Johannes holds a PhD in computer science, has developed open-source software, algorithms and statistic methods for genome data analysis, worked as a data scientist, and led a group of data engineers in a mid-size startup. He is currently bootstrapping SaaS infrastructure software projects with a focus on cross-organizational data sharing.


Session

04-15
15:00
45min
Beyond Kafka and S3: HTTP-Native Bytestreams for Python Data Pipelines
Johannes Dröge

Real-time bytestreams between systems in different organizations or secured environments, whether for batch dataset delivery or continuous streaming, are surprisingly hard. Traditional solutions fall short: message brokers like Kafka use discrete messages, file storage like S3 works for batch exchange but lacks streaming and coordination, while HTTP client-server approaches require one side to host and expose server endpoints, introducing security and operational overhead.

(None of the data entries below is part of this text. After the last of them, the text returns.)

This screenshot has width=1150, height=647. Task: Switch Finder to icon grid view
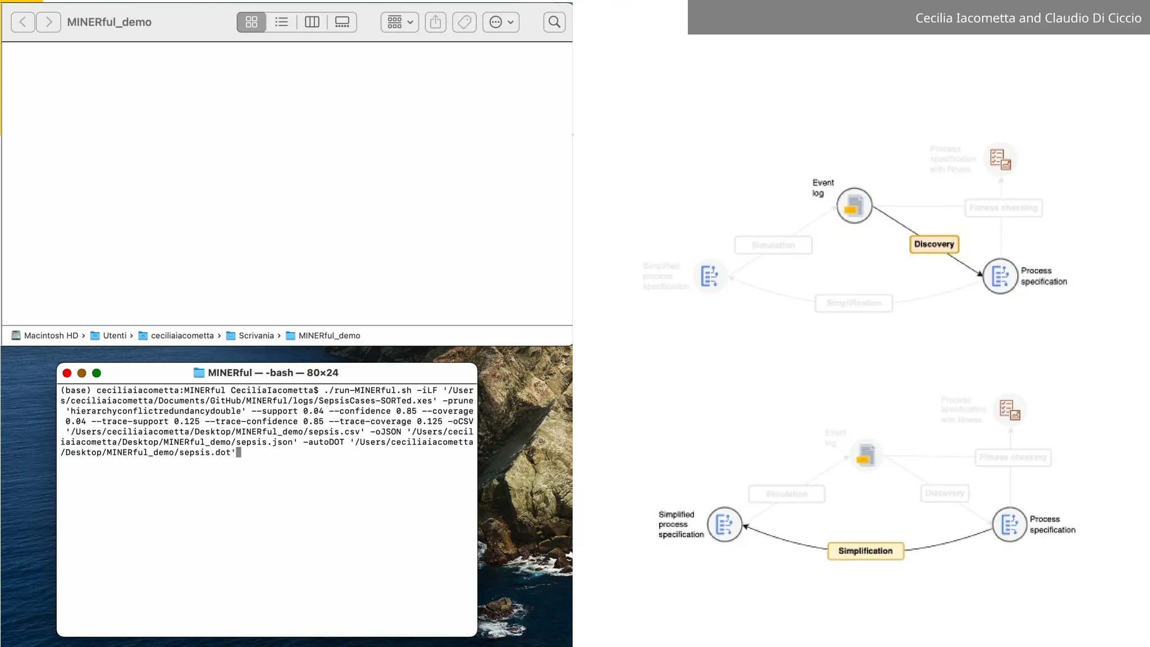pyautogui.click(x=252, y=22)
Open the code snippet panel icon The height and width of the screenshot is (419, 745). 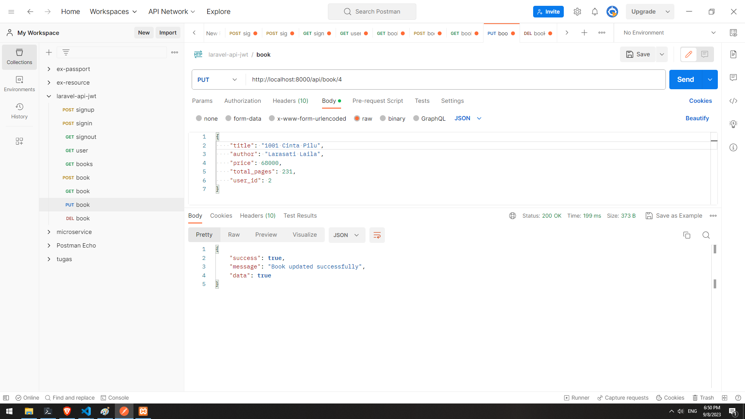pyautogui.click(x=733, y=101)
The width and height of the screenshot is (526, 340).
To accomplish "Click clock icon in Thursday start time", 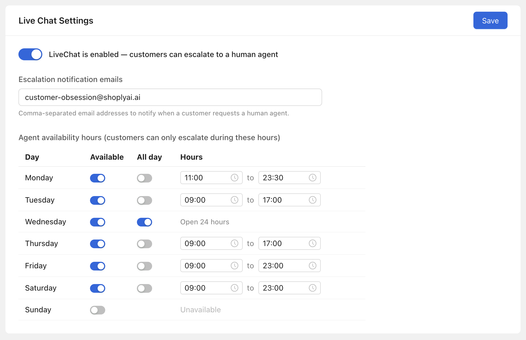I will tap(234, 243).

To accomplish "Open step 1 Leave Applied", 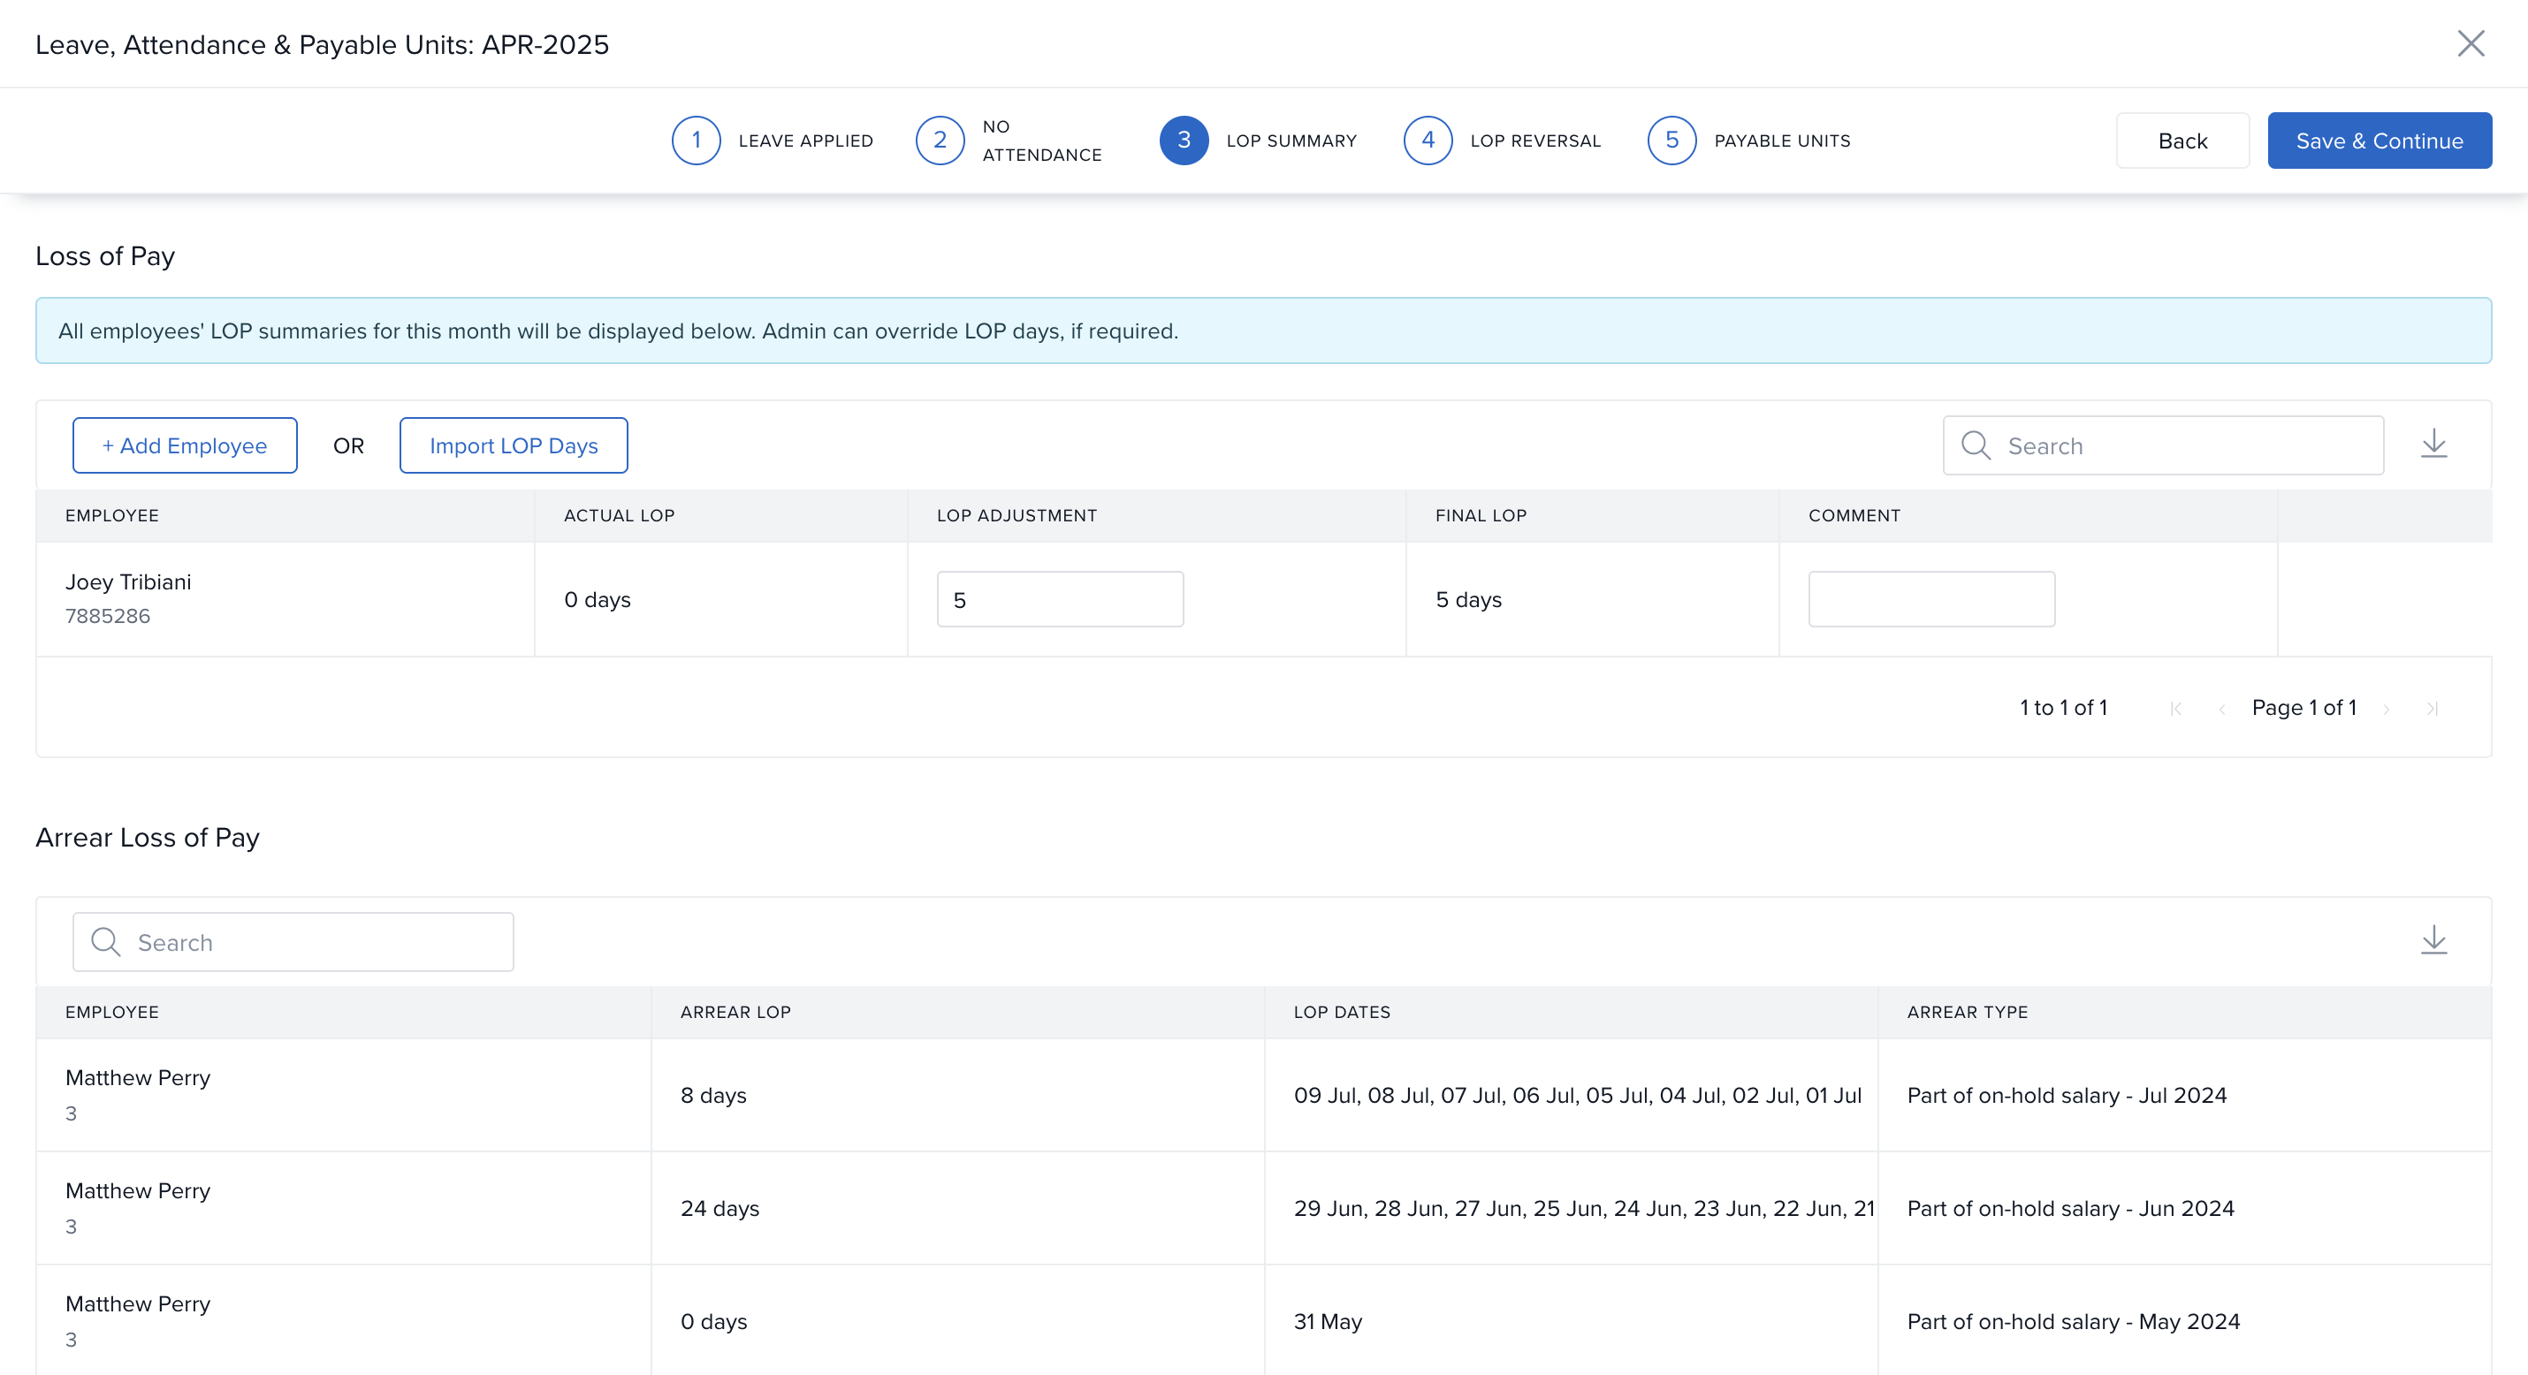I will point(696,140).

This talk introduces the ZebraStream Protocol: an open, HTTP-based bytestream protocol with coordination mechanisms that let you stream data—Parquet files, compressed archives, encrypted content—directly between decoupled systems using Python's file-like interface. No message framing, no server hosting, no exposed endpoints.

We'll explore the design of a bytestream protocol for data sharing and integration that crosses the file-stream boundary, enabling seamless integration with pandas, DuckDB, and any Python library expecting file-like objects, supporting use cases from ETL pipelines to IoT data delivery, cross-org collaboration to home network automation.

PyData: Data Handling & Data Engineering
Palladium [2nd Floor]